Toward the end of the century conservative ministers associated with the great evangelist Dwight Moody formed Bible societies to defend the traditional religion against what they saw as the apostasy of the modernists. Taking from the Princeton seminary the idea that every word of the Bible was “inerrant,” or absolutely and literally true, and from John Nelson Darby, the English sectarian, the prophecy that civilization was in an inevitable decline and was heading toward the great battle of Armageddon in which Christ would return to restore His kingdom in Jerusalem, they fashioned an essentially new religious amalgam that eventually became known as fundamentalism.

The fundamentalist-modernist conflict that erupted after World War I took place among the Baptists and Presbyterians but affected all Protestant denominations and profoundly marked the fundamentalists, who lost and had to leave their denominations. After the Scopes trial in which the great lawyer Clarence Darrow defeated William Jennings Bryan in a rhetorical battle over evolution, most informed people thought fundamentalism dead. To the contrary, it grew mightily in the North, through the work of separatist pastors, radio preachers, and tent revivalists, who preached to rural Americans and to those who migrated to the fast-industrializing cities in the 1920s, ’30s, and ’40s.

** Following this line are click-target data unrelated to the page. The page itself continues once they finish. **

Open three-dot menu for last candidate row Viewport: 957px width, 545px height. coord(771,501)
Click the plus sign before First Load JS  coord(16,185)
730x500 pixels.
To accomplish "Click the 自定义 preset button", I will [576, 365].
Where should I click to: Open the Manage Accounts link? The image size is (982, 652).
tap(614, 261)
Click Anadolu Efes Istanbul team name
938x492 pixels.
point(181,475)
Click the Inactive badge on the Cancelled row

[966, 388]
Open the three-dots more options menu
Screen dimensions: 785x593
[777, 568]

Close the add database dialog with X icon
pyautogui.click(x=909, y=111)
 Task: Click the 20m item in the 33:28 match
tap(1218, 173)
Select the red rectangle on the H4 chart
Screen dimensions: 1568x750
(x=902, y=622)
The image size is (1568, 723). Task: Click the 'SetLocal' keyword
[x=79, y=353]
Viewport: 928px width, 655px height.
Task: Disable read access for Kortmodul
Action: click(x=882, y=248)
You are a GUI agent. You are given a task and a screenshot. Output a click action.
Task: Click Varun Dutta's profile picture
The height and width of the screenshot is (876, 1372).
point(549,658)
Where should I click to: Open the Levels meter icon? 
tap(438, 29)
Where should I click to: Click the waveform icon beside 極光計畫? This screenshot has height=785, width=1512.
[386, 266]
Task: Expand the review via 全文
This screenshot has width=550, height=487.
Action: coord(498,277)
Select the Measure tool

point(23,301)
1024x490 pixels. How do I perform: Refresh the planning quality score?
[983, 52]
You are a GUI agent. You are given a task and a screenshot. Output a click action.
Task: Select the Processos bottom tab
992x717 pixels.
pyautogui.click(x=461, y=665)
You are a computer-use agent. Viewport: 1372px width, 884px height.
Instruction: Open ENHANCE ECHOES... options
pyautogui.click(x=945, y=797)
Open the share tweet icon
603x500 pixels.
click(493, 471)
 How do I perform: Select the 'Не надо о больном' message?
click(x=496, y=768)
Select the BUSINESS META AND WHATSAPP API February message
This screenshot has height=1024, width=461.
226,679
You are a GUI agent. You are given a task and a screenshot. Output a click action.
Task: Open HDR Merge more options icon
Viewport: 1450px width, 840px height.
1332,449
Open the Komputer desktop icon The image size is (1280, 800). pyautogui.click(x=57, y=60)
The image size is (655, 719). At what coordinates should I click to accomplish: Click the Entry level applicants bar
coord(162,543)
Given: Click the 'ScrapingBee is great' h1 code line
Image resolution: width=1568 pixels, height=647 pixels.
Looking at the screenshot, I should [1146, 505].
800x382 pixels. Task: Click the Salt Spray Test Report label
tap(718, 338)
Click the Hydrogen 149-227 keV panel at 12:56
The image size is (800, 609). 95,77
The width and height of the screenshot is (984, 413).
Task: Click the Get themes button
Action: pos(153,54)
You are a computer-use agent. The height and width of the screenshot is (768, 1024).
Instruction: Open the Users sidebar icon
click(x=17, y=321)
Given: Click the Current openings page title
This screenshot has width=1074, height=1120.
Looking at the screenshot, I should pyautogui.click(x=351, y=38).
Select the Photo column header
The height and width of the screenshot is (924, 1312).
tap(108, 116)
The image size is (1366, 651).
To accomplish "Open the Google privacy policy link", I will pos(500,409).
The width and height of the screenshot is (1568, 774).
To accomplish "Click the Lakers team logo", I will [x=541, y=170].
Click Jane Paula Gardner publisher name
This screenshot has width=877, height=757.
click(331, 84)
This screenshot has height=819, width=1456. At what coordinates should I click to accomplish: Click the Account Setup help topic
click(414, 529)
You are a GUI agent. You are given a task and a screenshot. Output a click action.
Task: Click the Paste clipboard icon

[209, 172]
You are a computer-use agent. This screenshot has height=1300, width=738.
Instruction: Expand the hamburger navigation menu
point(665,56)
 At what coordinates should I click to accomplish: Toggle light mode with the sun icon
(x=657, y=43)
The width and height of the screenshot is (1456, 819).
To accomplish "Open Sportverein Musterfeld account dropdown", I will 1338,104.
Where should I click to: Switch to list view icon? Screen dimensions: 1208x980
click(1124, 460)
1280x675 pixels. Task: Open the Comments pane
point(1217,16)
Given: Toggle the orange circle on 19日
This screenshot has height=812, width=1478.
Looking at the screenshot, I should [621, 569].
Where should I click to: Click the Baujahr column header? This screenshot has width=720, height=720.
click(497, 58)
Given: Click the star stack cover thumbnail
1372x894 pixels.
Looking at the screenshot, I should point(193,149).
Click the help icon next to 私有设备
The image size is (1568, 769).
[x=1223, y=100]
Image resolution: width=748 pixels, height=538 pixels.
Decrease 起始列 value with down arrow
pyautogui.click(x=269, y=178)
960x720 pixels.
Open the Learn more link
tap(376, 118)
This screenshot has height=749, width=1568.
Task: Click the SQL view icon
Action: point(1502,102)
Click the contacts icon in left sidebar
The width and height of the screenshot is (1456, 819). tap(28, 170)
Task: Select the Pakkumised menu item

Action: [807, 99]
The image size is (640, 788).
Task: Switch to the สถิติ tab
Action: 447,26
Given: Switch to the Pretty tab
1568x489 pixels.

After World War II, when Americans poured into churches and synagogues, Billy Graham, then a fundamentalist, attracted enormous crowds to his revivals. In the 1950s he became a celebrity, well known in Washington, and a confidant of important men such as the oil baron Sid Richardson and Richard Nixon. His preaching evolved, and in the hope of bringing all Protestants into his big tent, he broke with the fundamentalists, and called himself an “evangelical.” The term, which had gone out of use, he and fellow moderates defined as a conservative Protestant who had been “born again.” For many years not all conservative Protestants used it, but eventually the term stuck in part because pollsters, journalists, and academics used it in order to describe the confusing set of conservative denominations and independent churches. Fundamentalists then became a subset of evangelicals, and most of them were separatists who had left their denominations.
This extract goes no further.